La duchesse – Voyons, quel feuillet tenez-vous là ? Montrez-moi. Voyons, je compte une, deux, trois… cinq étamines assemblées autour du pistil : cinq maris pour une seule femme, c’est une pentadria mysogynia…

Jean-Jacques – Monogynia… Ah non ! Je ne suis pas misogyne ! Je considère que l’homme et la femme ne diffèrent en rien d’autre qu’en ce qui est du sexe. Et je crois l’avoir écrit.

La duchesse – Non.

Jean-Jacques – Non ?

La duchesse – Non, non.

Jean-Jacques – Bon ! Pour tout le reste, je considère que la femme est homme : elle a les mêmes organes, les mêmes besoins, les mêmes facultés. La machine est construite de la même manière, les pièces sont identiques  –  enfin, presque toutes – , le jeu de l’une est celui de l’autre.

La duchesse – L’homme et la femme seraient-ils égaux par nature ?

Jean-Jacques – Oui, excepté en ce qui concerne le sexe. C’est d’ailleurs une des merveilles de la nature que d’avoir pu faire deux êtres si semblables en les constituant, de ce point de vue, si différemment.

La duchesse – Leur différence de positions dans la société ne tiendrait donc qu’à cette différence anatomique !?

Jean-Jacques – Mais oui ! L’une est la conséquence de l’autre. L’homme et la femme sont en cela assujettis à une loi naturelle, antérieure, il est vrai, à l’amour, qui veut que dans leur union l’un soit actif et fort et l’autre passif et faible.

La duchesse – Cet assujetissement pèse depuis si longtemps sur les femmes qu’elles ont fini par l’admettre. Mais je vous avoue ma surprise de vous entendre dire qu’il est naturel !

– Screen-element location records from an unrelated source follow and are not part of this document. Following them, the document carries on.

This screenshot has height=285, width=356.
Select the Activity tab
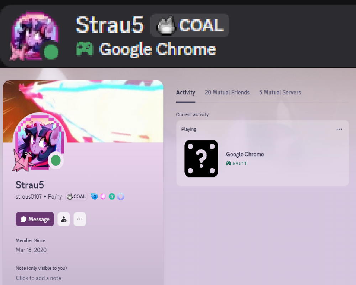pyautogui.click(x=186, y=93)
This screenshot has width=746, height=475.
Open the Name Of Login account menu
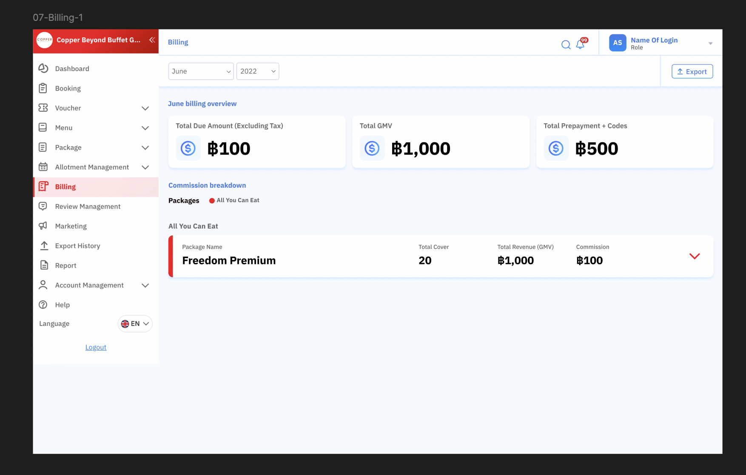710,43
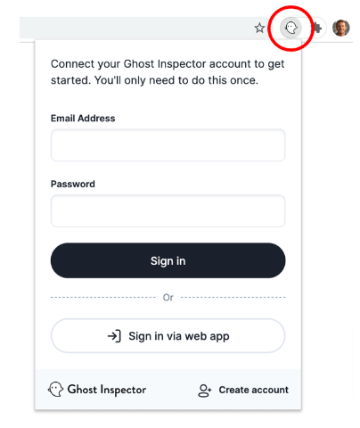
Task: Click the Or divider text
Action: (x=168, y=298)
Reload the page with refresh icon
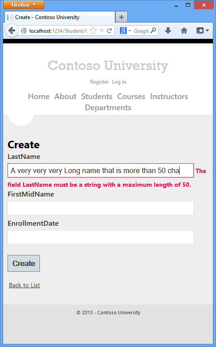 coord(109,31)
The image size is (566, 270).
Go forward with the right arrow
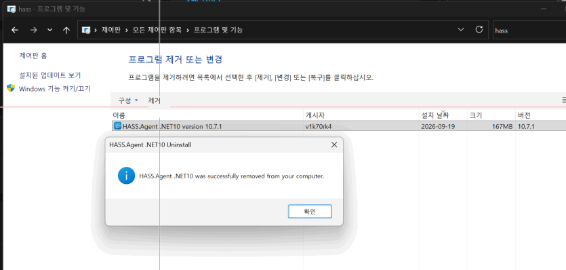34,31
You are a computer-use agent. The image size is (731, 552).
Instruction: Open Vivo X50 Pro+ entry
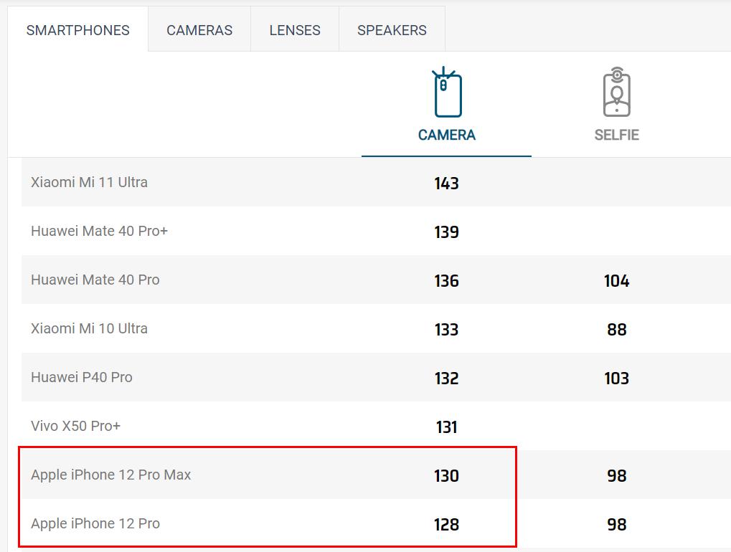pos(75,426)
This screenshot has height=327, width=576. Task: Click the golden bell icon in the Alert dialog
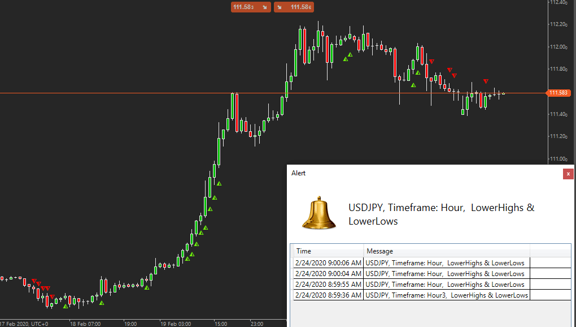(319, 212)
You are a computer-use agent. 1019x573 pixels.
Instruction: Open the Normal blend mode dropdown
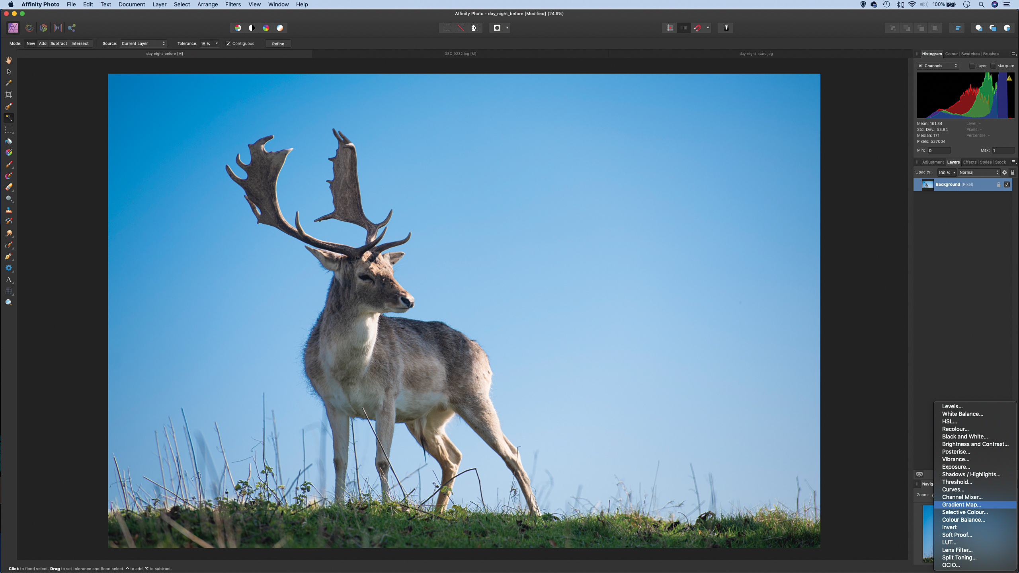pyautogui.click(x=979, y=172)
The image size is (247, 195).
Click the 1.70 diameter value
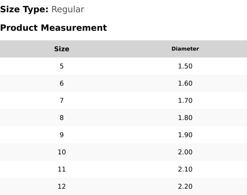(x=185, y=100)

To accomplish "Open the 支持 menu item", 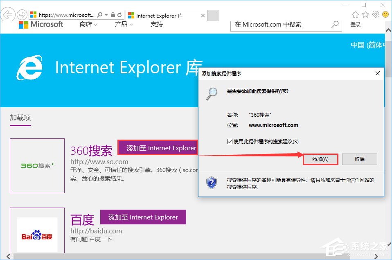I will (156, 24).
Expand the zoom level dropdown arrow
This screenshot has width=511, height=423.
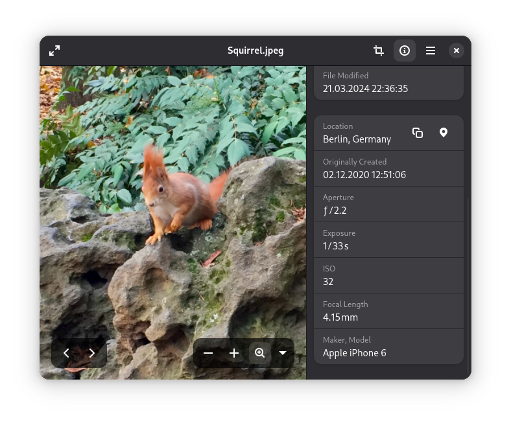pos(283,353)
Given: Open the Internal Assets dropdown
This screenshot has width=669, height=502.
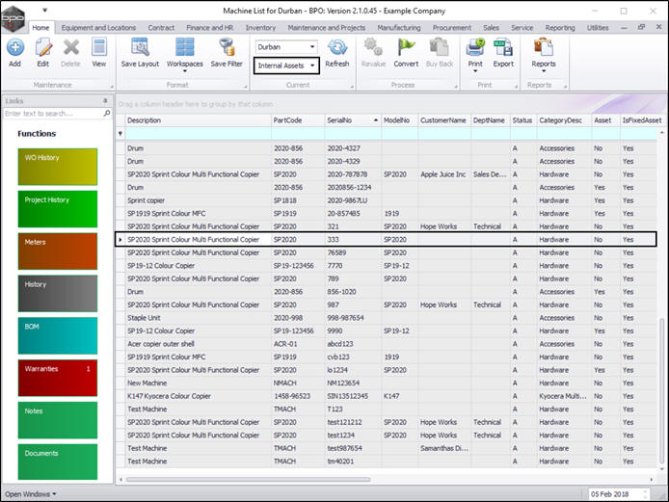Looking at the screenshot, I should tap(312, 65).
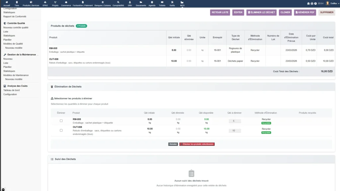Tick the RM-005 elimination checkbox
The image size is (340, 191).
[x=61, y=121]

Jean-Jacques – Ah non ! Il ne s’agit pas ici de galanterie mais de philosophie. Vous conviendrez d’abord avec moi qu’une conséquence de ce principe naturel de l’union des sexes, c’est qu’il faut nécessairement que l’un veuille et puisse et qu’il suffit que l’autre résiste peu. Je vous concède que la nature a doté la femme de plus de facilité d’exciter les désirs que l’homme de les satisfaire. Or, c’est par sa résistance et la violence de ses charmes, et non par sa faiblesse, que la femme parvient à obliger l’homme à trouver sa force et à en user, car cette force est faite pour lui plaire. Vous admettrez donc que l’homme dépend, qu’il le veuille ou non, du bon plaisir de la femme. De là… (Il note sur un papier :) De là tout le jeu de leurs différences de positions morales.

La duchesse – (Lui subtilisant ce papier pour le plier dans sa bourse :) Vous n’êtes plus à Paris, Rousseau. Cette théorie décrit parfaitement les mœurs françaises, mais les Anglais, sans doute sous l’influence de leur campagne, ont plus de souplesse. Cela se voit dans leurs jardins comme dans leurs couples, où « l’usage de la force » n’est pas nécessaire, non plus que « la violence des charmes »… Cette influence du règne végétal se manifeste jusque dans la société où une égalité des droits entre individus voit peu à peu le jour.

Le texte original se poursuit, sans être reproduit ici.